Stored items:
━━━

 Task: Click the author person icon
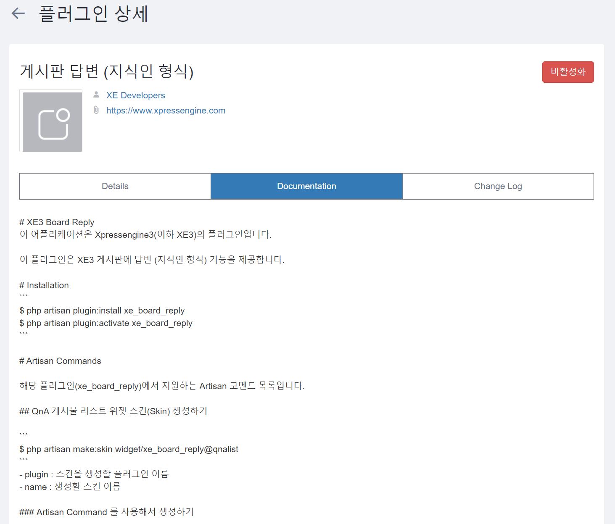(96, 95)
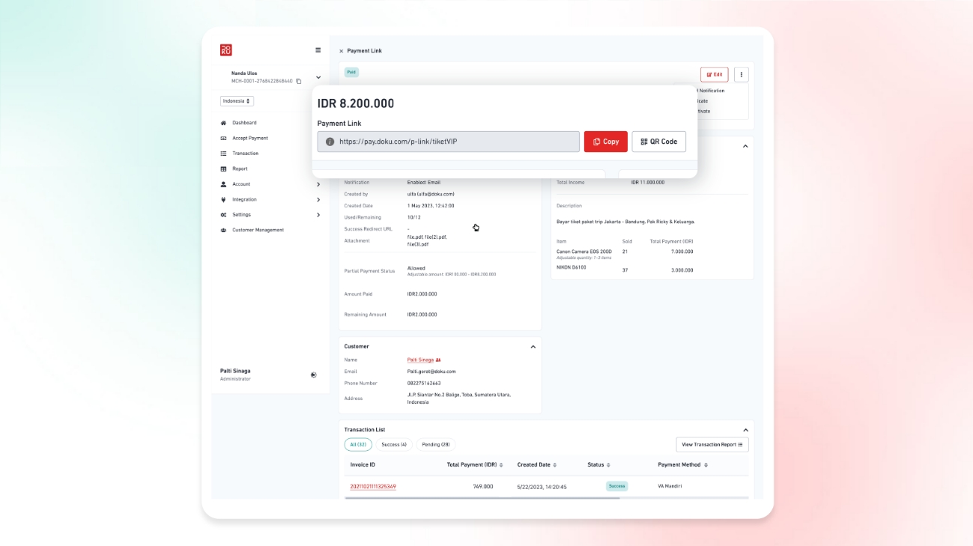Collapse the Customer section
973x546 pixels.
pos(533,347)
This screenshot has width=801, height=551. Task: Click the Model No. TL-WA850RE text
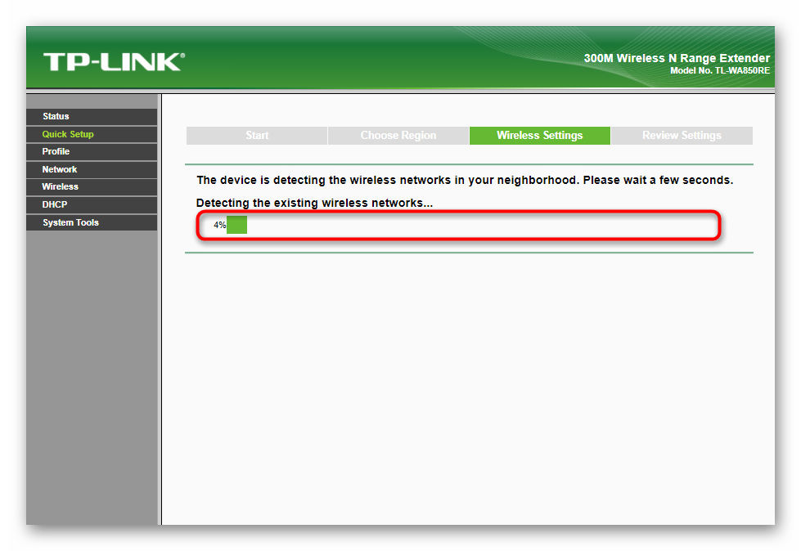tap(720, 71)
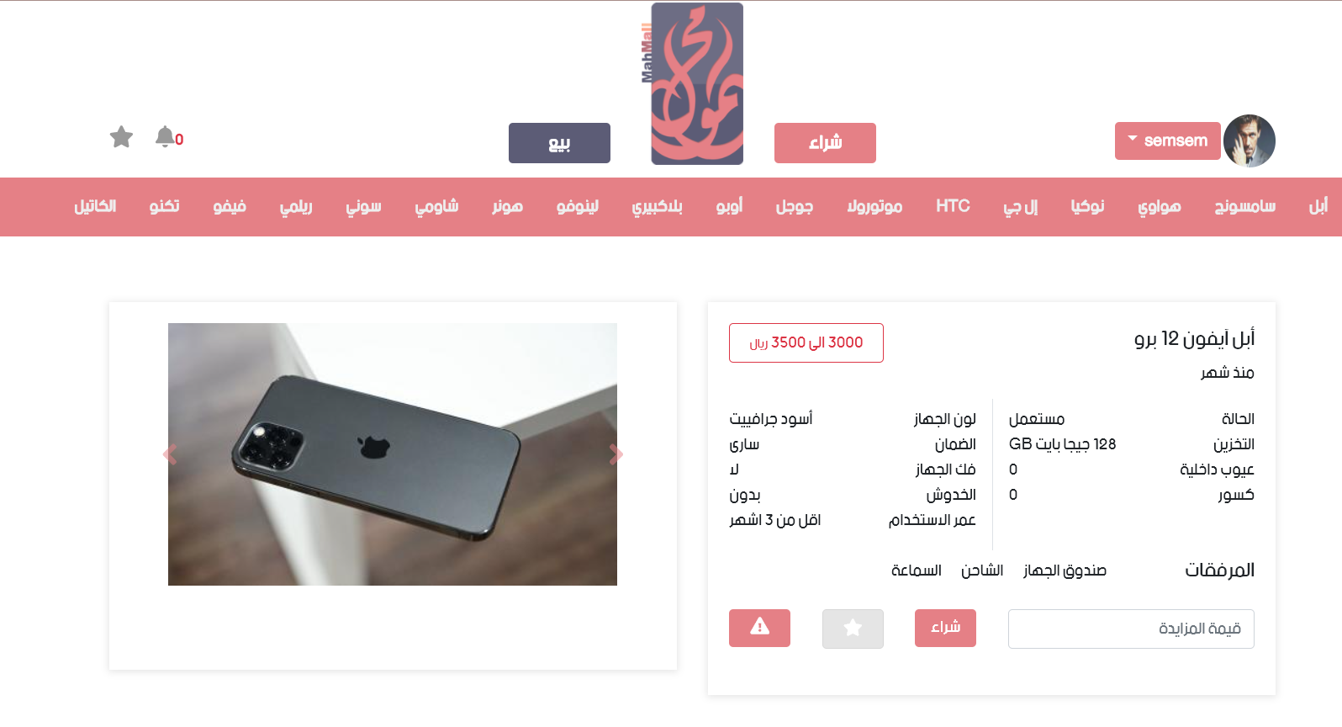Screen dimensions: 1342x727
Task: Expand the semsem user dropdown
Action: [x=1167, y=141]
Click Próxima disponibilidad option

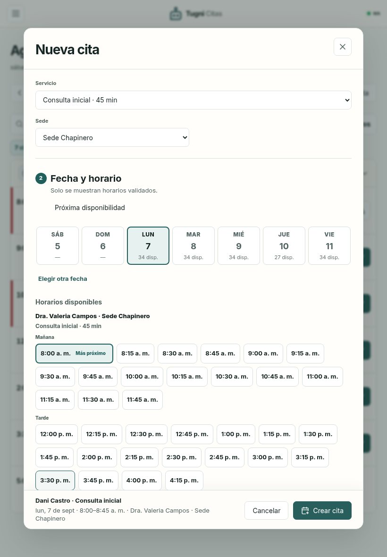click(90, 207)
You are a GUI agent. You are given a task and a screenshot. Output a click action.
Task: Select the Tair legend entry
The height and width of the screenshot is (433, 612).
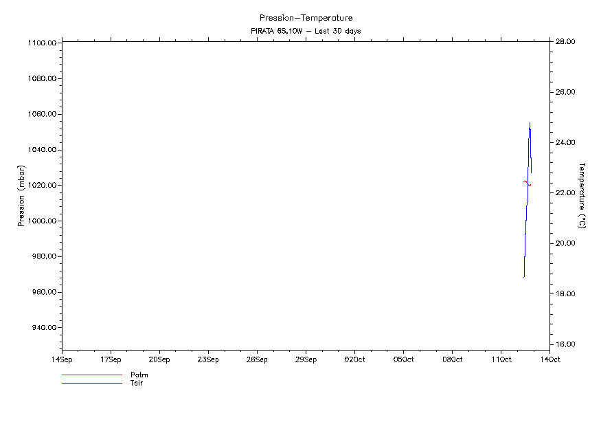click(137, 383)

━━━

### Your goal
Output the line that contains "Click Próxima disponibilidad option" and every subsequent line through the end of the entries, exactly as given, without pictures.

### Solved exercise
Click Próxima disponibilidad option

click(90, 207)
You are a GUI agent. You are given a task and a screenshot. Output a click action.
Task: Select the Tair legend entry
The height and width of the screenshot is (433, 612).
click(137, 383)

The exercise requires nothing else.